• TASK PROMPT
How many lines below contain the word "method"? Answer with that number alone.

• GIVEN INFORMATION
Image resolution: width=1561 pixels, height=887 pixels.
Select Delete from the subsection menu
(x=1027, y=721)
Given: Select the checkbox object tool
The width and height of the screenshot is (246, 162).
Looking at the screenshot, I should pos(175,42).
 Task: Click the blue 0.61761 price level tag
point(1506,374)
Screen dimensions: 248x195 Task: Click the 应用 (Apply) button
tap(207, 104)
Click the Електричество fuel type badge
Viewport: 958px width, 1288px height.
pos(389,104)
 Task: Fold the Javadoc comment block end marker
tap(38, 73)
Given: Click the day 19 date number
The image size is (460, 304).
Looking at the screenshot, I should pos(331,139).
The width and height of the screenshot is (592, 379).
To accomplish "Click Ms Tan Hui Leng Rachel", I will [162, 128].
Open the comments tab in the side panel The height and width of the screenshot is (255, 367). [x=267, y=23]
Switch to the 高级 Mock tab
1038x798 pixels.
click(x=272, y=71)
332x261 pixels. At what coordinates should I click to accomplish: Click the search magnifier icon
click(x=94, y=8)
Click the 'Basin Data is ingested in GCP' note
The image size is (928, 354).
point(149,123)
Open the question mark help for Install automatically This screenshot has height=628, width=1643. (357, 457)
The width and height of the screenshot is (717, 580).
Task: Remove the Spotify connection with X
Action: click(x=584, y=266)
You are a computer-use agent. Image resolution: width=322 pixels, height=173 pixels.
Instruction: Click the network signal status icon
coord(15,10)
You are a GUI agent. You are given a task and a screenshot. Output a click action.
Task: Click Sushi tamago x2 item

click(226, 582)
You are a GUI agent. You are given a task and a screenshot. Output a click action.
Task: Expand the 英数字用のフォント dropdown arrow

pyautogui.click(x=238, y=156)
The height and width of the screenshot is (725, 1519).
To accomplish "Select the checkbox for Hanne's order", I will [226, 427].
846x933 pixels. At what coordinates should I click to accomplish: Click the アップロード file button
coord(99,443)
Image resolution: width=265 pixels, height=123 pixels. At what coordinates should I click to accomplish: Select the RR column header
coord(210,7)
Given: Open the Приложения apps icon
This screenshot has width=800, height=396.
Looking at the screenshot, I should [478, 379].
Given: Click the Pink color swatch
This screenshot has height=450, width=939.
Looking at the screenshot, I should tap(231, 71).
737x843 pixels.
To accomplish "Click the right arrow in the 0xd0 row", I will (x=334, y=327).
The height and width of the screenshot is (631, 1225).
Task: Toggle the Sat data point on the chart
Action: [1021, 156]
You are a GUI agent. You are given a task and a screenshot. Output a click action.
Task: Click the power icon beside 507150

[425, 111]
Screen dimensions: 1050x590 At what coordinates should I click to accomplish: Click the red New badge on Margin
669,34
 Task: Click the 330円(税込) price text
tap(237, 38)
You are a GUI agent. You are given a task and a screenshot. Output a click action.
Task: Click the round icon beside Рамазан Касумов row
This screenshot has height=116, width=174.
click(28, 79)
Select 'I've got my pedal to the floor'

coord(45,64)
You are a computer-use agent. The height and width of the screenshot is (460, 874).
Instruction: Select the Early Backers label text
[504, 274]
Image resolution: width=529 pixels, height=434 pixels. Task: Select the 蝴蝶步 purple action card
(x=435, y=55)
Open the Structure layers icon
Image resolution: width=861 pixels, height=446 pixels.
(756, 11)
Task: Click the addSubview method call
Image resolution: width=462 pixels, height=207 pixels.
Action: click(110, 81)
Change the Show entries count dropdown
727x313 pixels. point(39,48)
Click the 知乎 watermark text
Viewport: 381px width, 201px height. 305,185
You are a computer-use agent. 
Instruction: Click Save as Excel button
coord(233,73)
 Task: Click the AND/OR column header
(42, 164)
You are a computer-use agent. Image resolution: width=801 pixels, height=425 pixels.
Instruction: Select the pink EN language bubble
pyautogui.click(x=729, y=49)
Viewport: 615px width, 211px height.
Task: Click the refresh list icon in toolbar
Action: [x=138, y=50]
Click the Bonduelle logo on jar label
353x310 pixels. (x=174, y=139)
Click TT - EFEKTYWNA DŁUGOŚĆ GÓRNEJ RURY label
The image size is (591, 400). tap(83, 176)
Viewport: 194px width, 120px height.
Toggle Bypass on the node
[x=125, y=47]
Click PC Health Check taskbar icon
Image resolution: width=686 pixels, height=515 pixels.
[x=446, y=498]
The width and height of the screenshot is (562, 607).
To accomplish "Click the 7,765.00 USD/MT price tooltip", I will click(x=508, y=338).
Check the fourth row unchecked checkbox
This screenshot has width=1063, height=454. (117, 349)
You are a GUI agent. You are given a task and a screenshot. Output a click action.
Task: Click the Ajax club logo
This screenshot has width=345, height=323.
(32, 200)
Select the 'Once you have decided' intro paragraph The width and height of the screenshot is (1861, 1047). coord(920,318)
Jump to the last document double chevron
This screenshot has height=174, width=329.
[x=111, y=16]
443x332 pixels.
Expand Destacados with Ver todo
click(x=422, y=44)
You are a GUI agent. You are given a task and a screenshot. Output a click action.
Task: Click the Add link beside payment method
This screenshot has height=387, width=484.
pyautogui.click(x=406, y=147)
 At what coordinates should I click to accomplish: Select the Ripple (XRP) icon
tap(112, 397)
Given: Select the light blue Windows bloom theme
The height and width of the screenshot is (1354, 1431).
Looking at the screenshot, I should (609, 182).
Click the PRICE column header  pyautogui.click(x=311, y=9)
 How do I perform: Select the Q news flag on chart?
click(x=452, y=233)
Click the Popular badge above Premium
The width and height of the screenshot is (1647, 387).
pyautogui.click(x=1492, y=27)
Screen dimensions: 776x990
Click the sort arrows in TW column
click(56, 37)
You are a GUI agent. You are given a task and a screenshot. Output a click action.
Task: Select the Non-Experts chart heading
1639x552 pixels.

• RESPONSE TO THIS TASK
2